EXERCISE DIRECTIONS:
Please copy the data exactly as it stands, minus the images.
━━━━━━━━
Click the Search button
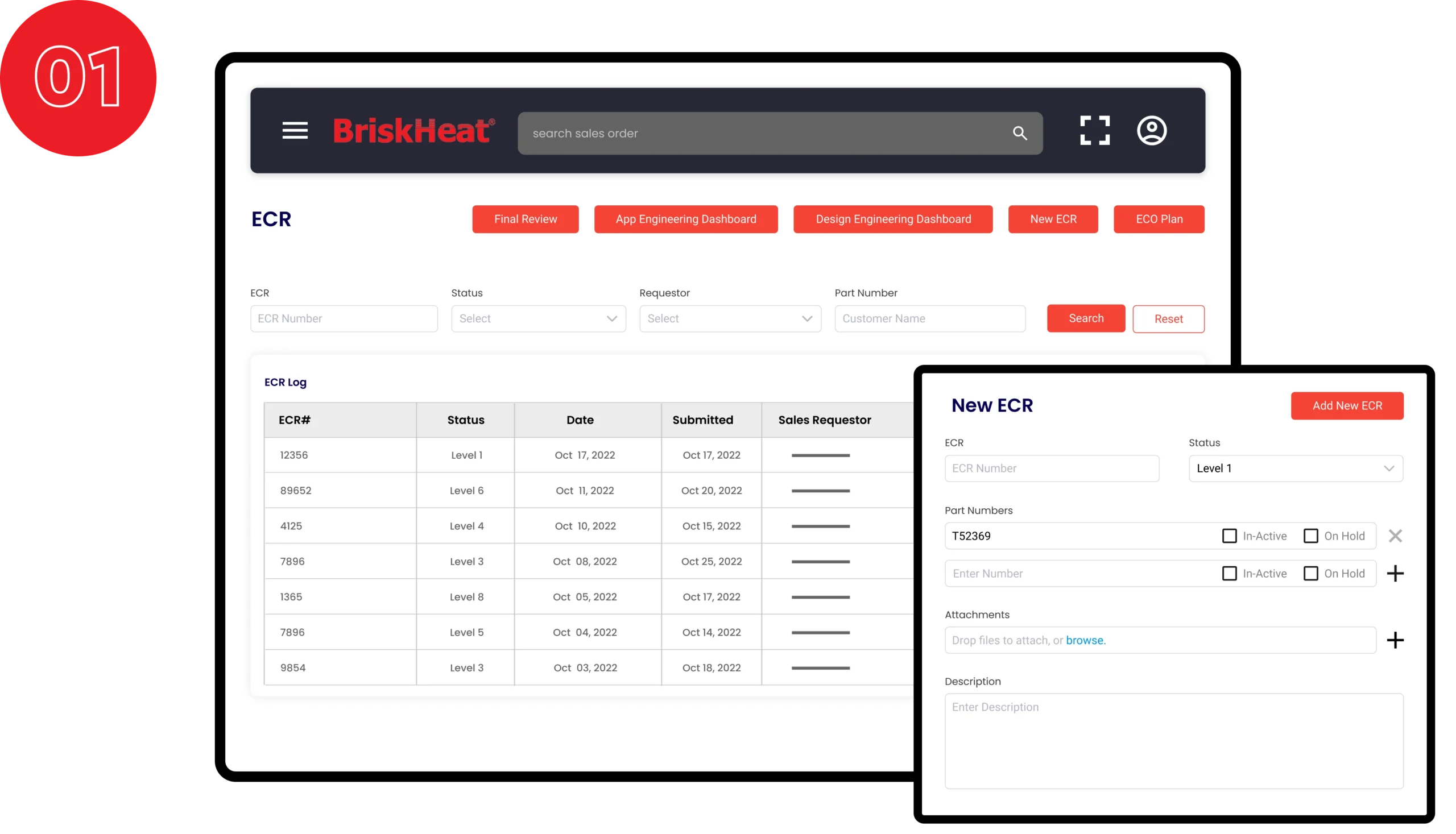Screen dimensions: 1456x834 [1085, 318]
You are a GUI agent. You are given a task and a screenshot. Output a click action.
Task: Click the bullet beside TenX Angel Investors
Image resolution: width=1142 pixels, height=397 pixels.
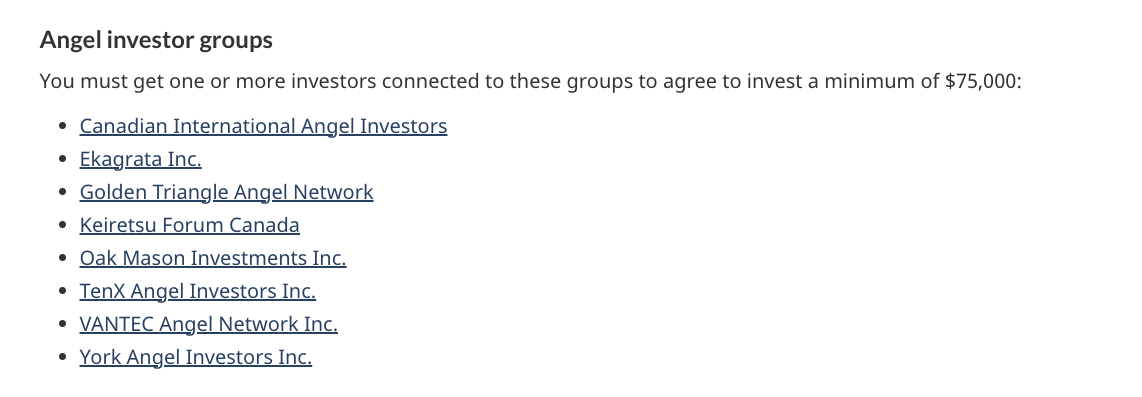[63, 291]
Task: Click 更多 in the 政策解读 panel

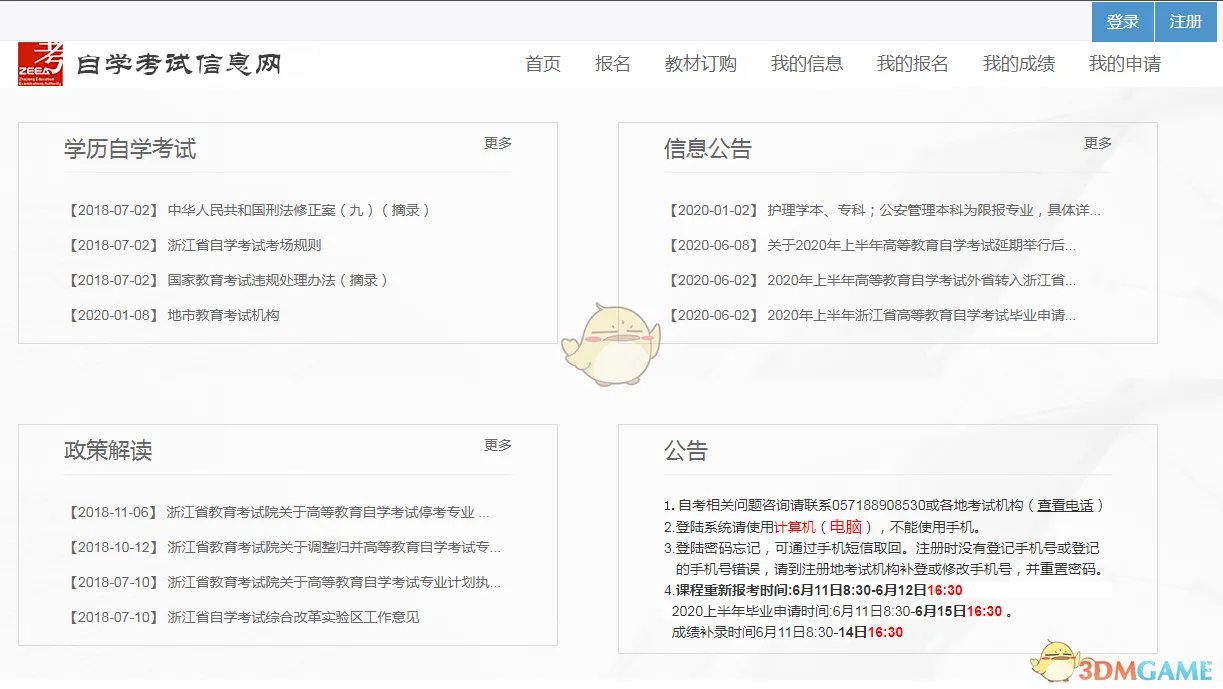Action: (x=497, y=444)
━━━━━━━━
EXERCISE SOLUTION:
Click the Search button
Screen dimensions: 1456x834 [1085, 318]
You are a GUI agent. You are given a task and a screenshot. Output a click action.
Task: Click the bullet beside TenX Angel Investors
Image resolution: width=1142 pixels, height=397 pixels.
[63, 291]
Task: Click 更多 in the 政策解读 panel

Action: (x=497, y=444)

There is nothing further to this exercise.